Introduction: Neoadjuvant multimodality treatment is frequently applied to improve the poor prognosis associated with locally advanced esophageal cancer. However, only patients with a major histopathologic response to neoadjuvant therapy will have a significant survival benefit. Predictive markers to allow individualization of multimodality treatment could be very helpful. We aimed to examine the association of survivin protein expression, an inhibitor of apoptosis, with histopathologic response to neoadjuvant chemoradiation and prognosis in patients with esophageal cancer.
Patients & methods: A total of 59 patients with esophageal cancer (clinical tumor stage 2-4, N(x), M(0)) received neoadjuvant chemoradiation followed by transthoracic en bloc esophagectomy. Histomorphologic regression was defined as major response when resected specimens contained less than 10% vital tumor cells. Intratumoral survivin expression was determined by immunohistochemistry in pretherapeutic biopsies and post-therapeutic resection specimens and correlated with clinicopathologic parameters.
Results: The pretherapeutic intratumoral survivin protein expression was not associated with any clinicopathologic factor. Survivin protein expression decreased significantly during neoadjuvant therapy, showing lower levels in post-therapeutic tumor samples (p < 0.01). Elevated postoperative survivin levels were significantly associated with a higher pathologic tumor stage after neoadjuvant therapy (ypT) category (p < 0.01), a poorer histopathologic response (p < 0.01) and a shorter overall survival (p < 0.028).

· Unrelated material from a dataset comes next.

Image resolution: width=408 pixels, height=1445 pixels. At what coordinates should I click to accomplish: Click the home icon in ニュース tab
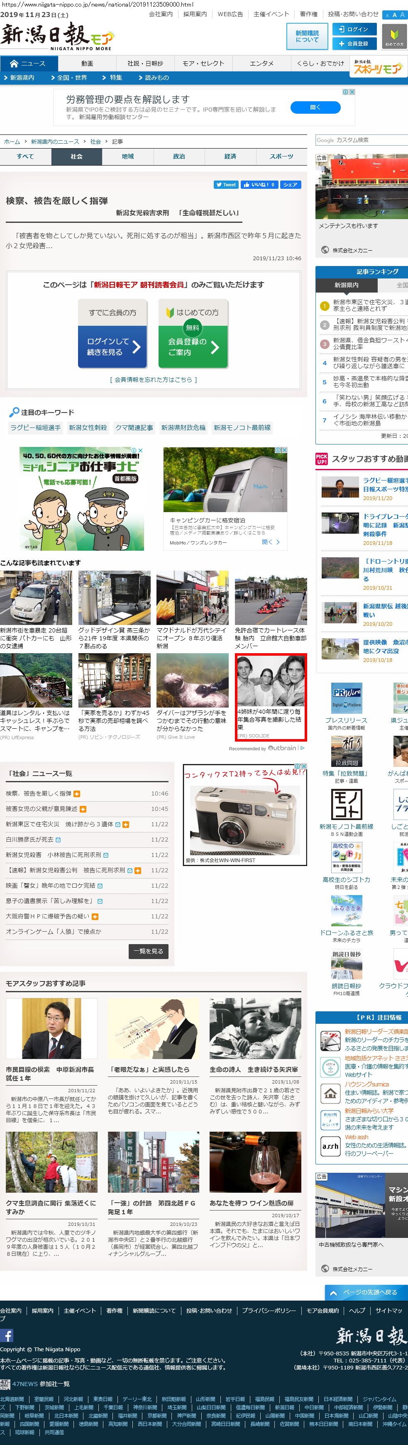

Conclusion: Intratumoral survivin protein expression was significantly downregulated during neoadjuvant therapy of esophageal cancers. Elevated survivin levels after preoperative therapy were significantly associated with a minor histopathologic response and prognosis. Therefore, failure in downregulation of intratumoral survivin expression following neoadjuvant chemoradiation in esophageal cancer needs therapeutic strategies to reduce survivin expression or block survivin-mediated pathways to increase the histopathologic response rate and prognosis.